Portugal has long been favoured by Europeans as a year-round destination with stunning beaches, culturally rich cities, and diverse landscapes. Over the past few years, a wave of entrepreneurs have opened art studios, trendy cafés, boutique hotels, and irresistible restaurants throughout the country.

In the south of Portugal lies the Algarve, known for its Mediterranean beaches, surfing, and world-class golf courses. Though much of the coast consists of built-up beach and port towns, there are still a few pristine pockets. The best base is the boutique Bela Vista Hotel & Spa. Nearby, the tranquil hills of the Serra de Monchique are home to cork-tree forests, citrus groves, cobblestone villages, Roman baths, and much more—all best explored on two wheels.

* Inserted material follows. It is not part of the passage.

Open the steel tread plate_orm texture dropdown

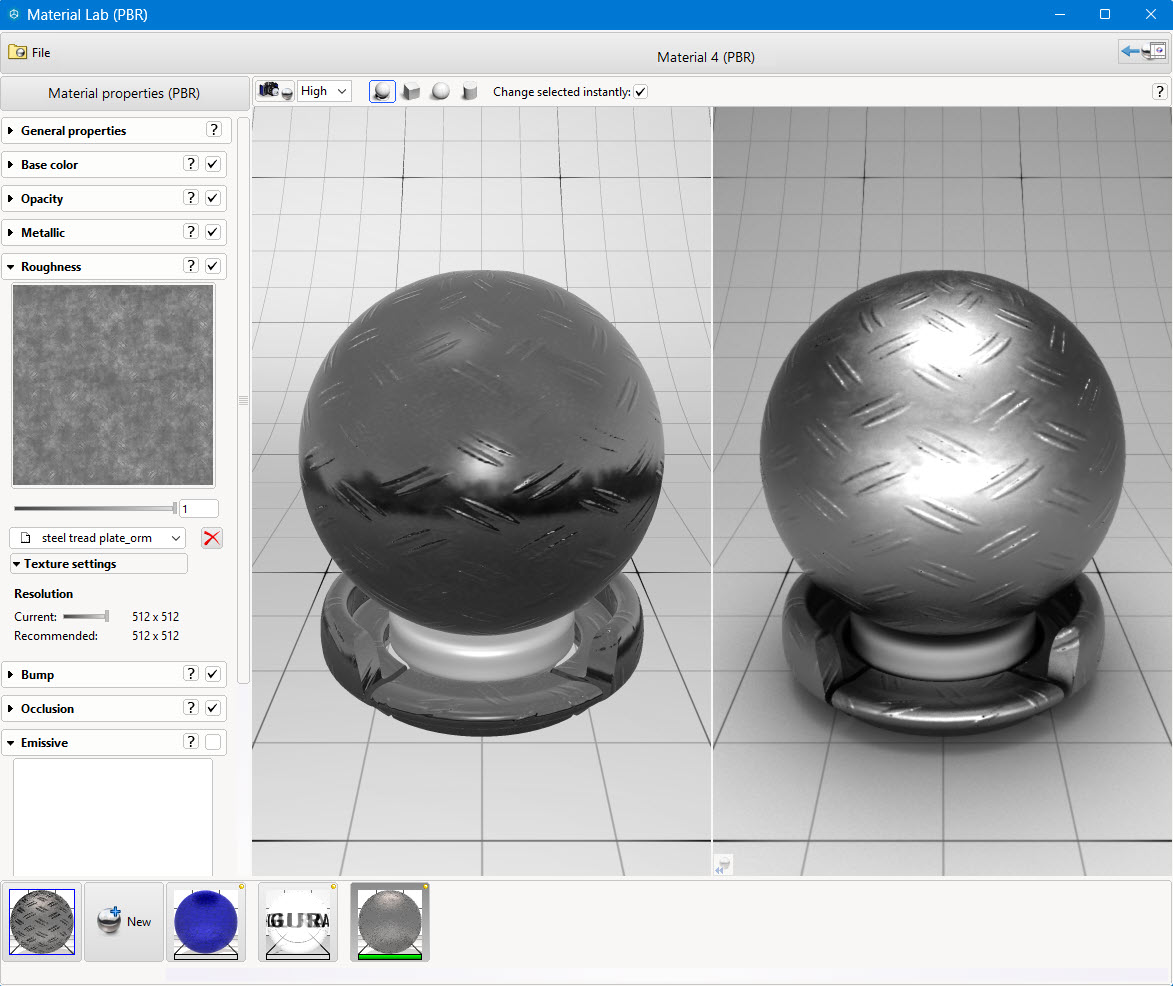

Sagres, the southwesternmost point of mainland Europe, is where 15th century Portuguese explorers set sail to the unknown world. The walled old town of Lagos is well known for its fish market.

Moving north, surrounded by ancient oaks, olive groves and vineyards, sits one of our favourite new retreats from which to hike and bike, São Lourenco do Barroçal. The Alentejo’s flat roads link whitewashed villages, lakes, vineyards, castles, and churches. In the heart of the region lies the city of Évora, now a UNESCO World Heritage Site and a melting pot of history, culture, and gastronomy. For the great access to the nicest rides, we also love the Convento do Espinheiro hotel, housed in a 15th century convent.

In northeastern Portugal, the Douro Valley features dramatic hills and terraced vineyards that produce the famous port wine. The Six Senses Duoro Valley Hotel and Spa is a restored 19th century manor house. Not to be missed is a trip to the fascinating medieval coastal city of Porto. Historic alleyways, contemporary buildings, and vibrant street art lead to Ribeira square. Stay at the Yeatman Hotel, one of the best in the country.